Work to be completed
Which of the lines below hold the word "will"? Pull each of them out.

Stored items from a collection
◇ ◇ ◇ ◇
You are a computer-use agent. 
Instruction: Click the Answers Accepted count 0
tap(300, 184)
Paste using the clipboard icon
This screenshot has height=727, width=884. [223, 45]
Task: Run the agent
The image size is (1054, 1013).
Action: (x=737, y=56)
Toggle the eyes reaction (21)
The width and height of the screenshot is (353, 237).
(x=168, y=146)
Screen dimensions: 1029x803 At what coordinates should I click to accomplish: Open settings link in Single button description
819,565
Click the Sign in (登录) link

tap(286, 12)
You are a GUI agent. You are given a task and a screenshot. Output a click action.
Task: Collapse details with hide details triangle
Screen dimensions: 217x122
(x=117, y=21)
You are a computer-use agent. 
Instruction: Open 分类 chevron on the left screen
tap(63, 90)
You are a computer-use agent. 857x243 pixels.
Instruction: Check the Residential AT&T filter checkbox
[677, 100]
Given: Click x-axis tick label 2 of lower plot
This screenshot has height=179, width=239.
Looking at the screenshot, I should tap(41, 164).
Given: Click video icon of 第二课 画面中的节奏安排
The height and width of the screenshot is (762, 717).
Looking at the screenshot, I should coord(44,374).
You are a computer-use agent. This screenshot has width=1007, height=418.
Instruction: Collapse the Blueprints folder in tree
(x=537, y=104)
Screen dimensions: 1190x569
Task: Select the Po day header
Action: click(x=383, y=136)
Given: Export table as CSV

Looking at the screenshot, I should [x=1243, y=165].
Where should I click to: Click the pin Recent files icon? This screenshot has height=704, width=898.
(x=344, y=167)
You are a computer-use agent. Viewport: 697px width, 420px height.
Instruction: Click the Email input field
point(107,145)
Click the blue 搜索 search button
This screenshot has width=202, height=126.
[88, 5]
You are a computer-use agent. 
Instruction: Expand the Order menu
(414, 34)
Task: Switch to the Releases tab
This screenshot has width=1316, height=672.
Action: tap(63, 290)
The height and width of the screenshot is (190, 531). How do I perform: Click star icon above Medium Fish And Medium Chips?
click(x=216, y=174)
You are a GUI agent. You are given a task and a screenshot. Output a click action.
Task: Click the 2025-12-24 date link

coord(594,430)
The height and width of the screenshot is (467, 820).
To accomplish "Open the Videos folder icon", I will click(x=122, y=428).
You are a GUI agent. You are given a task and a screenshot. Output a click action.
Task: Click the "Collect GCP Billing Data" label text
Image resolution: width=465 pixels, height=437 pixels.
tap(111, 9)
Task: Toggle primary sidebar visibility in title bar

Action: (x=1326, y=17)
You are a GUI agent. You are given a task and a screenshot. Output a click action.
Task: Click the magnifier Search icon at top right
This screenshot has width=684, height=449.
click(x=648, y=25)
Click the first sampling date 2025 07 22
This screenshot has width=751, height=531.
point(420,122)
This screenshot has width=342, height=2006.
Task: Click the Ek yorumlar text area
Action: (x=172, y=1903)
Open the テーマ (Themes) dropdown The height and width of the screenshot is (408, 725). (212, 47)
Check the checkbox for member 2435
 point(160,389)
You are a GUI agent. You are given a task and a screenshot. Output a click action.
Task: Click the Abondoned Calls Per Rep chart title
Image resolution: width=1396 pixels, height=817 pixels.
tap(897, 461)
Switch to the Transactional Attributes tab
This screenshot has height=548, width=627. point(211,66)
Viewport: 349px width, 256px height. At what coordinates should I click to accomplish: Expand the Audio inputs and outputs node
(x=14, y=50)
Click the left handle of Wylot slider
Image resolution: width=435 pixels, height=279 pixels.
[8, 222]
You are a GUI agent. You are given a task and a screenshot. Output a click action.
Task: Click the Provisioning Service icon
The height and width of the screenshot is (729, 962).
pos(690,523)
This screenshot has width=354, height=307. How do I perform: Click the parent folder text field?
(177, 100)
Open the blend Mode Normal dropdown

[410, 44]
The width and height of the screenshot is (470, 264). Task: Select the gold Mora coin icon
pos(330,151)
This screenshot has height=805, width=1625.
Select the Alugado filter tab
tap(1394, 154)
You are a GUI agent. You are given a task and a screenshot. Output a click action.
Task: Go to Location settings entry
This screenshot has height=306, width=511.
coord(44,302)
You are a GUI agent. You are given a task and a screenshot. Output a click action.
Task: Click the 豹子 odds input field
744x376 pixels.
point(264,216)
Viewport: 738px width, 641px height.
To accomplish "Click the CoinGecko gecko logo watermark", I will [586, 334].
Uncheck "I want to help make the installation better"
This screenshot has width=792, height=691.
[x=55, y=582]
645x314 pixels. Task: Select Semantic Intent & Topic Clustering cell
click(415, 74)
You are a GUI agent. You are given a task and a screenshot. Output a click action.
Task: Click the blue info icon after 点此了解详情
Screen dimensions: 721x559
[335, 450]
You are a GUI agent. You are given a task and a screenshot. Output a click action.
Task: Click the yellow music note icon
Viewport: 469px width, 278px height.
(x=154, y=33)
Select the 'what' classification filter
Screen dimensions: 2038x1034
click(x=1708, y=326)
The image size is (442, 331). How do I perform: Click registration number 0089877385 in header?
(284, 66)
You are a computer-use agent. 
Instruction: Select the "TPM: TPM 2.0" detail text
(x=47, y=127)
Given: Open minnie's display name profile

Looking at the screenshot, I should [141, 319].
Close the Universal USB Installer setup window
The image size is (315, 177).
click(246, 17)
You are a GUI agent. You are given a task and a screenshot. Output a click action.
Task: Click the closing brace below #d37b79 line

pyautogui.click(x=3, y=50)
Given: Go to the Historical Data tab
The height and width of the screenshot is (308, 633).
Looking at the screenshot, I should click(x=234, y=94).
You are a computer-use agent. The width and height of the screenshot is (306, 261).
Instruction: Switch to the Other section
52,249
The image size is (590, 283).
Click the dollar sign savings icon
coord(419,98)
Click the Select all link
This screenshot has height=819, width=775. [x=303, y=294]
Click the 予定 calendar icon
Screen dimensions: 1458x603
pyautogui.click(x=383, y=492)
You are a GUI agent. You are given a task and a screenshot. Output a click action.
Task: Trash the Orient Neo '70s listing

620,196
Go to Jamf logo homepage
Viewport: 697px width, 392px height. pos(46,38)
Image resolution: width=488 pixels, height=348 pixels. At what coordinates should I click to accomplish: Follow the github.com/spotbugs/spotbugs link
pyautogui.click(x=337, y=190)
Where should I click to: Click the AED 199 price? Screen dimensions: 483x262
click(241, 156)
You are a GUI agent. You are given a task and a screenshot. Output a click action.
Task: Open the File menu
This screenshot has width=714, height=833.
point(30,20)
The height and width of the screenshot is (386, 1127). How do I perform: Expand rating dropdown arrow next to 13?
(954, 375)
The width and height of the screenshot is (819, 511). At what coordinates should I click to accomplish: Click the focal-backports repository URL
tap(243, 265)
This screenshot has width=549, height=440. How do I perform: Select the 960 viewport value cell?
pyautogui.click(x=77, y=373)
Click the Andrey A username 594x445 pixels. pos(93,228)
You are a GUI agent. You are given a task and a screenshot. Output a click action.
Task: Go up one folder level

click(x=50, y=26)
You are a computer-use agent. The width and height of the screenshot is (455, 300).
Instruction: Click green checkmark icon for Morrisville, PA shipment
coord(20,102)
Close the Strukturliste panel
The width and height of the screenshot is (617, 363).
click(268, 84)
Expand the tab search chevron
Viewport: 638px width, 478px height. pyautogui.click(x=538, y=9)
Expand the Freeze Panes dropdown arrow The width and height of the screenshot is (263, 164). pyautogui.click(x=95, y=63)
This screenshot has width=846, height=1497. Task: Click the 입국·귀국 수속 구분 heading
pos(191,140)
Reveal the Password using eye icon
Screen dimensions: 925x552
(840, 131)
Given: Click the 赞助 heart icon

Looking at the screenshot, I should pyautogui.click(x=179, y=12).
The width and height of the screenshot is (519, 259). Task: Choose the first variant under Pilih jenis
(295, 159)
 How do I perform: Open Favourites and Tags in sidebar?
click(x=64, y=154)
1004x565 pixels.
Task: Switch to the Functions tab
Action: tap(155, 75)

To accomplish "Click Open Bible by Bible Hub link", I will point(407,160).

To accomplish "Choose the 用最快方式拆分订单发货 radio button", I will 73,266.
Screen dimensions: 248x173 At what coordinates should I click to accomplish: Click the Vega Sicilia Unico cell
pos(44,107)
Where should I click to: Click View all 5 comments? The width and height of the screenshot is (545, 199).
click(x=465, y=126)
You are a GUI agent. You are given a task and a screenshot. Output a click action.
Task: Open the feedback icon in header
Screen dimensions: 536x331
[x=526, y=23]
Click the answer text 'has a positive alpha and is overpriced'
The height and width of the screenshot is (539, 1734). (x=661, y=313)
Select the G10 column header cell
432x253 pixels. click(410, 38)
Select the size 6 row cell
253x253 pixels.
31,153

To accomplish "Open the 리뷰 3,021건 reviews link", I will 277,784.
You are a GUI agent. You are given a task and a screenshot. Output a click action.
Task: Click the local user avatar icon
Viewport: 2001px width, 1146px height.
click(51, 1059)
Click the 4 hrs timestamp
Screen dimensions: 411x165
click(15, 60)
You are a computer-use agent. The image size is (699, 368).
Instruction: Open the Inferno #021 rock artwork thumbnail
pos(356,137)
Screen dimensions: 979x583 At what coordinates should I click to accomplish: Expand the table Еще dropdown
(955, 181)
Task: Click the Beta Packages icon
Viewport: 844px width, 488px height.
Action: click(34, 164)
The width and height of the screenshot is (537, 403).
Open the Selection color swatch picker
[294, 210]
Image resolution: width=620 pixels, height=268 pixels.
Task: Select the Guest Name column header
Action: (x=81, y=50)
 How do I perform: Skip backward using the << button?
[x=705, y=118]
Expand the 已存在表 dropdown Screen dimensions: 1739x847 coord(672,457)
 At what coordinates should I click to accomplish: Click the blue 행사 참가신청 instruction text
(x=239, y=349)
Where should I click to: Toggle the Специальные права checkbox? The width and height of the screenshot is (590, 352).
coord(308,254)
◇ ◇ ◇ ◇
Answer box
To accomplish "Open the Videos folder icon", I will click(x=122, y=428).
To accomplish "Click the CoinGecko gecko logo watermark", I will [586, 334].
To accomplish "Click Open Bible by Bible Hub link", I will point(407,160).
To accomplish "Choose the 用最快方式拆分订单发货 radio button", I will 73,266.
To accomplish "Open the 리뷰 3,021건 reviews link", I will 277,784.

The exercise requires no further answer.